Gimli's braided beard and axe read instantly, and Legolas's bow, quiver, and that long blond hair piece do a lot of work in a very small footprint. This is a shelf piece for people who already love the Lord of the Rings, not a display centerpiece for a casual fan walking past a store window. If you grew up quoting the count at Helm's Deep, this is the kind of small, cheerful set that earns a permanent spot on a desk.

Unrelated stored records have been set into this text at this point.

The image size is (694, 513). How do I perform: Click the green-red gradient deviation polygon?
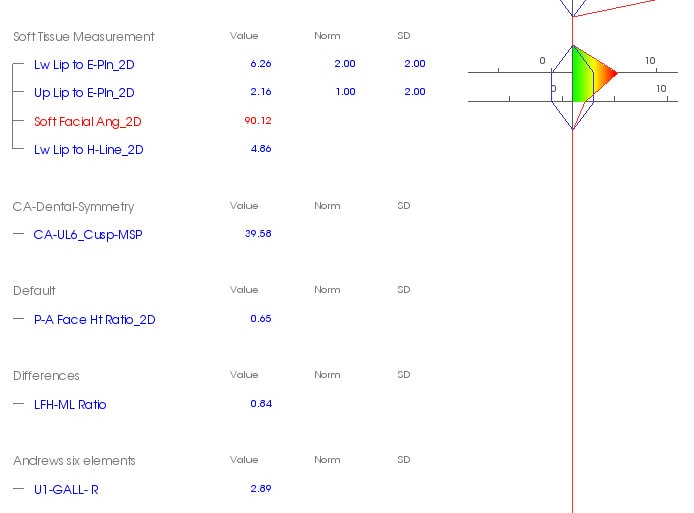point(591,74)
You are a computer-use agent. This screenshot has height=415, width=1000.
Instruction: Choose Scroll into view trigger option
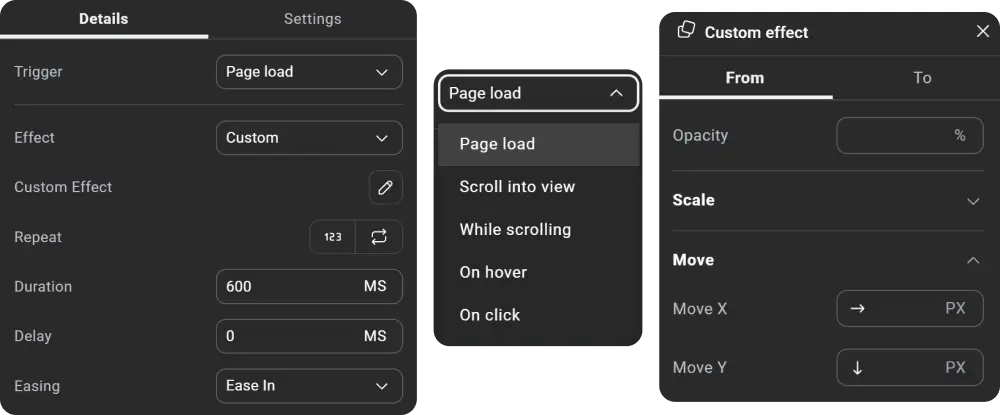click(517, 187)
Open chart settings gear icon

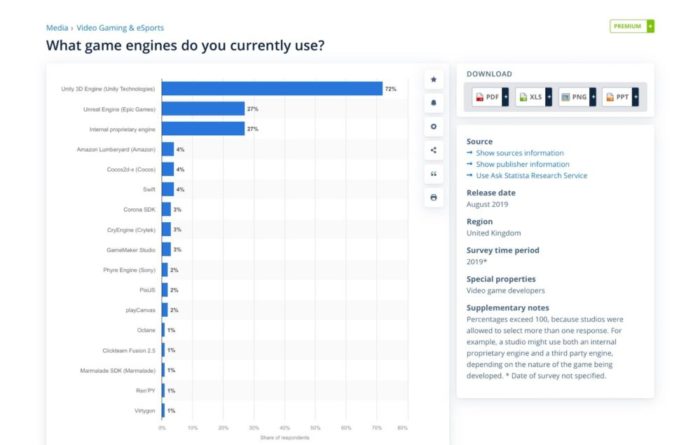point(433,127)
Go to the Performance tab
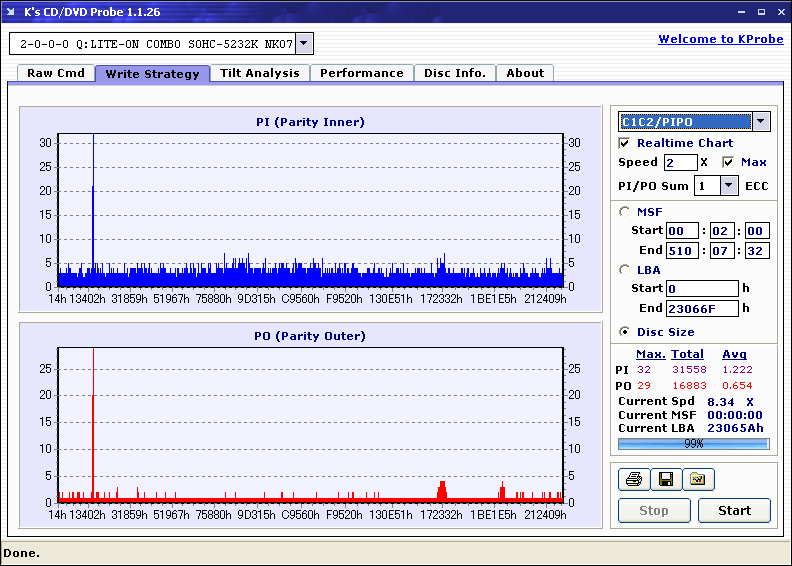The width and height of the screenshot is (792, 566). (x=361, y=73)
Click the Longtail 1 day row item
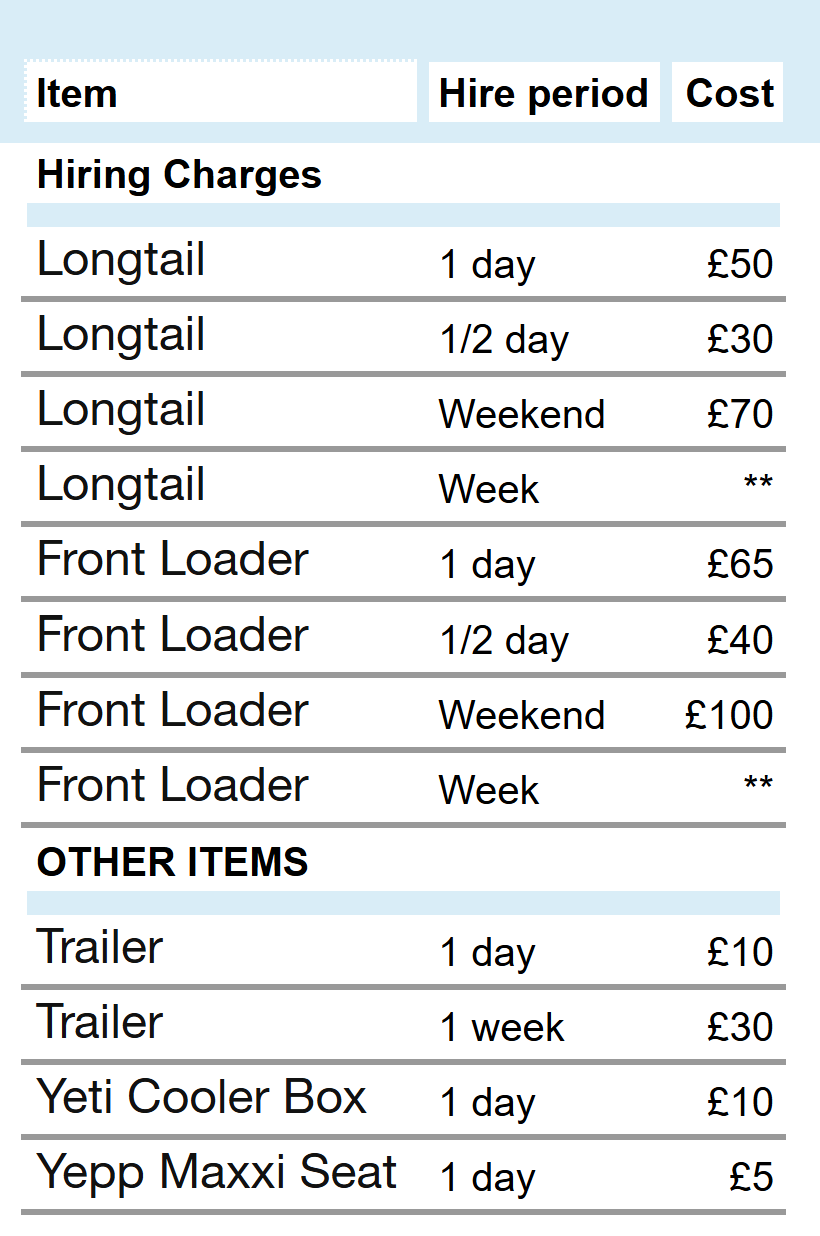The height and width of the screenshot is (1236, 820). 121,260
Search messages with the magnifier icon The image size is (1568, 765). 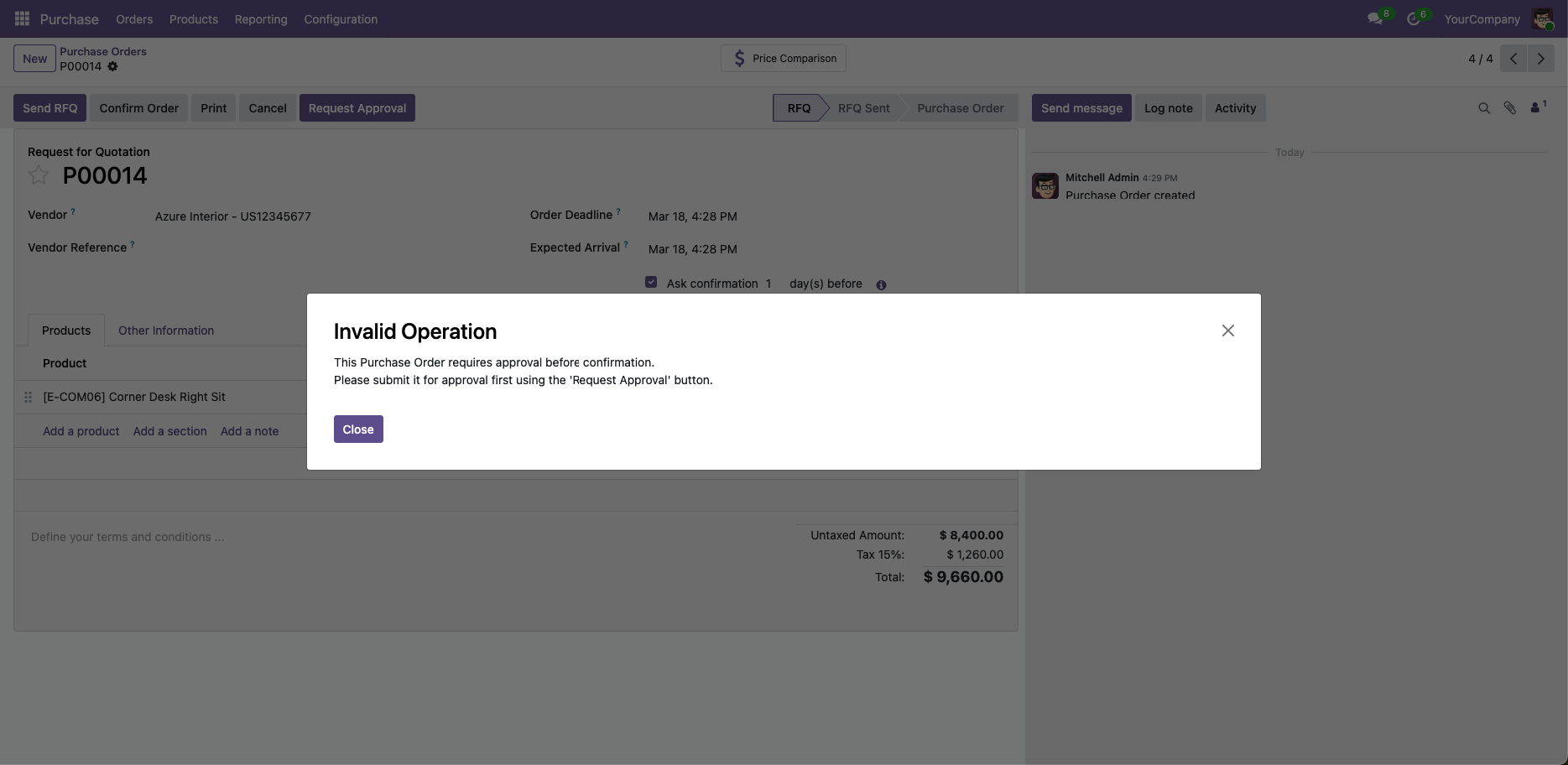(x=1484, y=108)
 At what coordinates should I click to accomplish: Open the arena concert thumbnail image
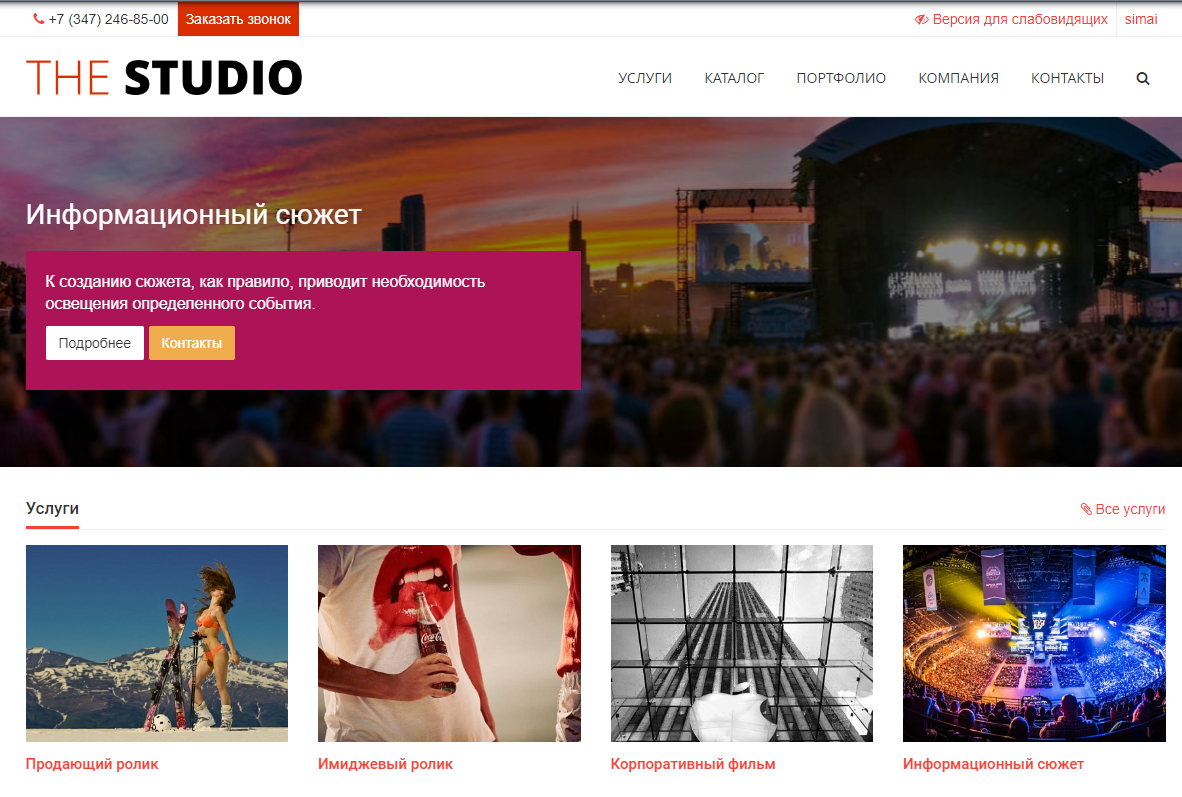click(1034, 643)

Best for: Lord of the Rings fans who want a quick, characterful build rather than a huge display piece
What it is
I'll be honest, when I first heard Legolas and Gimli were getting the Brickheadz treatment I wasn't sure the elf-dwarf double act would survive being turned into two stubby cubes with legs. It does. Gimli in particular is the standout here, his beard, his stocky little frame, the axe resting in his hands, it all reads as unmistakably him the second you set him down. Legolas gets the quieter but no less thoughtful build, his hair piece sweeps back in that classic silhouette and the bow slung across his body gives him a bit of motion that Brickheadz figures often lack.
The catch
Here's the honest part though. At 297 pieces split across two figures, you're building two small, mostly static display pieces, and if you already own a shelf of Brickheadz you know exactly what you're getting into again. This isn't a set that impresses anyone who isn't already fond of the style, and the price per piece runs higher than you'd get from a comparable playset because you're paying for the license and the sculpting, not raw brick count. It's also not something you can pose and re-pose the way you can with a minifig scene, once it's built it's built.
Who it's for
If you love the Fellowship, or you've got a little Middle Earth corner building on a shelf already, this is a cheerful, low-effort addition that punches above its size in personality. If you're looking for something to actually play with, or you've never warmed to the big-headed Brickheadz style, this one won't be the set that changes your mind. Treat it as a quick, happy afternoon build rather than a weekend project and you'll enjoy it exactly as much as it's meant to be enjoyed.
The parts story
What the build is actually like, and the pieces worth knowing about.
Building this is a short, breezy sit down rather than a real project, you'll have both figures finished well within an hour and most of that time goes into carefully placing the smaller printed and detail pieces rather than puzzling through complicated technique. Gimli's build stacks up quickly with his armor plates and belt detail layered onto the standard Brickheadz cube body, while Legolas takes a touch more care around the hair piece and the way his quiver clips onto his back.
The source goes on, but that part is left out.